I don’t have the Series 4 Apple Watch3 so instead I monitor my heart beats with the Heart App and HeartWatch.

My heart goes the fastest during exercise which is to be expected. Monitoring recovery time is also an important aspect of knowing how well your heart is working.

The Health App

I keep the Health app on my homescreen as well as WaterMinder and Activity. I like to see, at a glance, how well I am doing with my goals.

You can get a birdseye view of your activity in the Activity Today tab. You can choose between Day, Week, Month, and Year views. Here is my activity for the month.

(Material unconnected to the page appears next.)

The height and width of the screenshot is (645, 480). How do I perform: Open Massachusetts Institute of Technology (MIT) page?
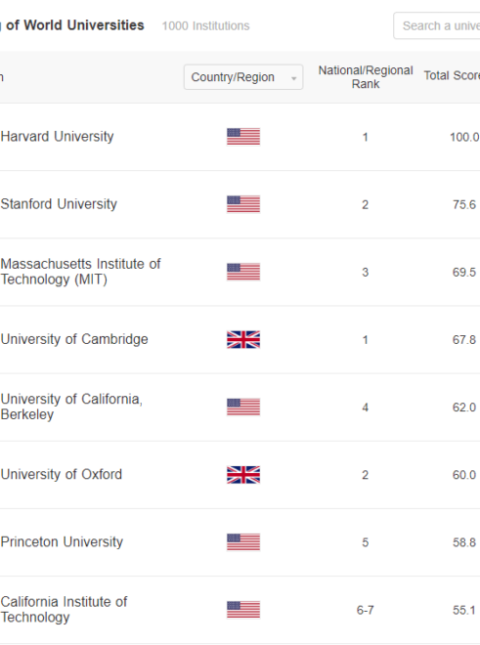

You can get a roundabout view of everything you need in the Favorites section of the Health app:

Streaks, Due for Motivation

Getting started is the hardest part of setting up an exercise routine. I know it was for me. Staying consistent is the second hardest part. Some days you’re tired. Some days your work is going so well you don’t want to stop. How do you avoid the trap of, I’ll do it tomorrow?

I don’t have an answer for this. I am not a motivational guru. But I will say that I found the perfect YouTube channel, FitnessBlender that is easy enough for someone getting back into the exercise groove and hard enough for someone who has done it before.

The apps I use are pretty simple. I set up a Due notification to remind me to exercise4 and get motivated by seeing my streaks continue.

Next Few Weeks: Litmus Test

The test of how well this plan sticks is if I can go more than a month of doing this. Every time I exercise those endorphins make me feel 10x happier and more productive. Trying to remember this is important for days like today, where I am tired, to get up and do the thing. Fitness Blender makes it easy to want to, however, and that is oh so important.

The weight is here and it isn’t coming off by me wishing it would. It’s going to take hard work. And I accept that.

  1. I am 6’3. This is not typical of the average American woman. 

  2. And getting off Depakote and all the other weight gaining, appetite increasing medications I was on. 

  3. That’s next up. 

  4. It used to say EXERCISE YOU FAT F&CK but someone called me out on the harsh nature of this message and I changed it.